A província de Gaza emerge como o epicentro da catástrofe agrícola, concentrando mais de metade da área submersa, 110.472 hectares, sobretudo nos distritos de Chókwè e Massingir. Seguem-se a província e a cidade de Maputo, com 51.572 hectares afectados em Magude, Manhiça e Namaacha. Em Inhambane, as cheias já engoliram cerca de 20 mil hectares, enquanto Sofala contabiliza 4.691 hectares inundados nos distritos do Búzi, Gorongosa e Chibabava. O padrão geográfico revela um sul particularmente exposto, onde a agricultura familiar é a principal fonte de sustento, ampliando o risco de escassez alimentar e perda de rendimento nos próximos meses.
O impacto estende-se de forma severa à pecuária, outro pilar da economia rural. Em Gaza, morreram 55.835 bovinos, 7.749 caprinos e 1.237 ovinos. Na província de Maputo, as perdas atingem 47.109 bovinos, 23.362 caprinos e 7.920 suínos, afectando directamente 4.337 criadores. Para milhares de famílias, trata-se não apenas da perda de animais, mas da destruição de poupanças, força de trabalho e reserva alimentar, aprofundando a vulnerabilidade social.
Paralelamente, as autoridades reconhecem uma pressão crescente sobre o sistema de saúde nas zonas inundadas. O Governo instalou 49 postos médicos nas províncias de Maputo e Gaza, com equipas permanentes. Até 20 de Janeiro, foram atendidos 1.305 pacientes, predominando casos de diarreia aguda, malária e infecções respiratórias, um perfil epidemiológico típico de contextos de cheias, marcado pela degradação das condições de saneamento, água e abrigo.

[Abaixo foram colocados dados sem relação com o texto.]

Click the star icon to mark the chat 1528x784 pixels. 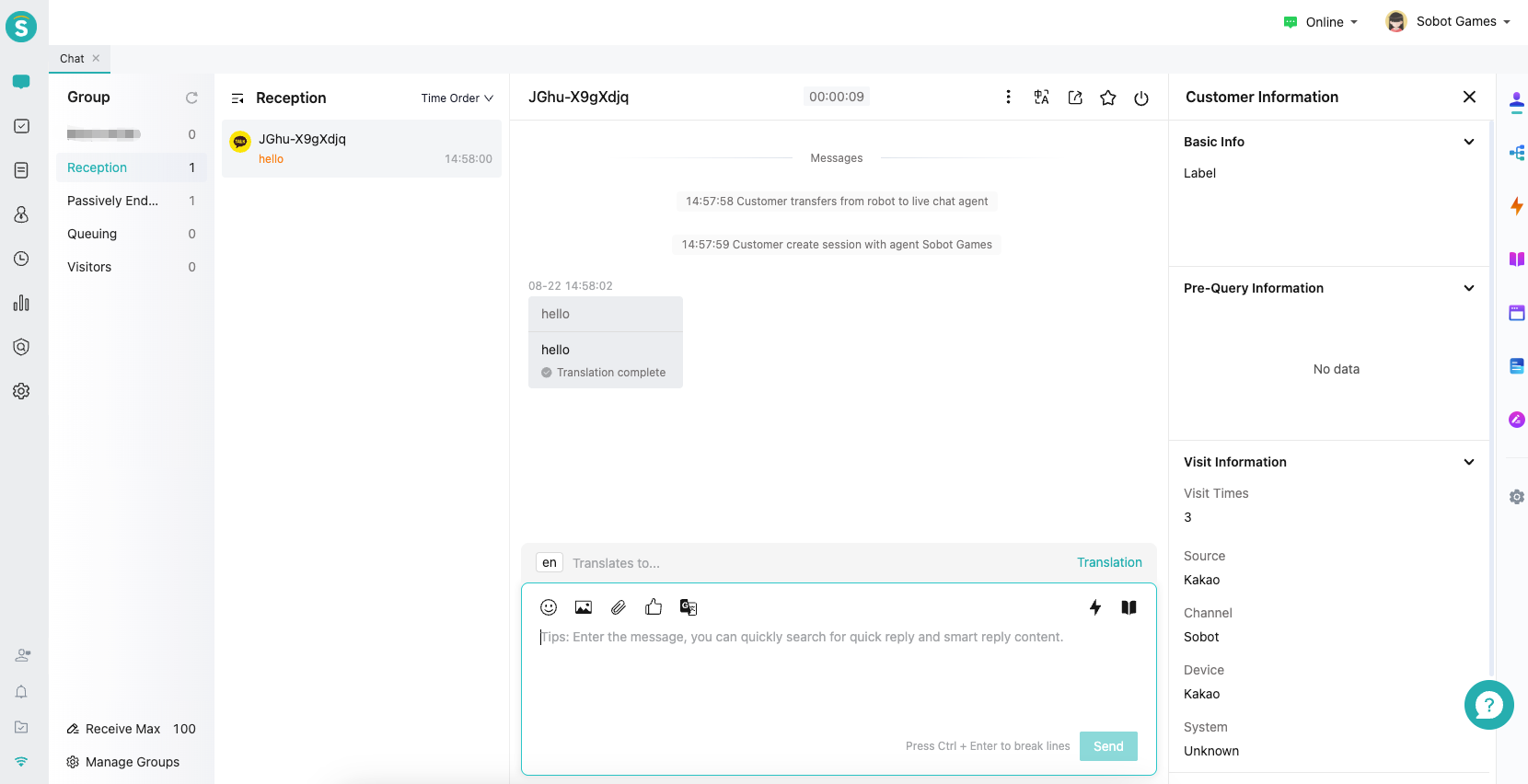tap(1108, 98)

Perante o risco de surtos, foi reforçada a vigilância epidemiológica, com monitoria dos canais endémicos e redistribuição de medicamentos e insumos para zonas seguras. Foram igualmente disponibilizadas 40.350 redes mosquiteiras para os centros de acomodação, num esforço de mitigação que, embora relevante, evidencia que a crise já ultrapassou o domínio da resposta pontual, configurando-se como uma emergência com efeitos prolongados sobre produção, saúde pública e estabilidade social.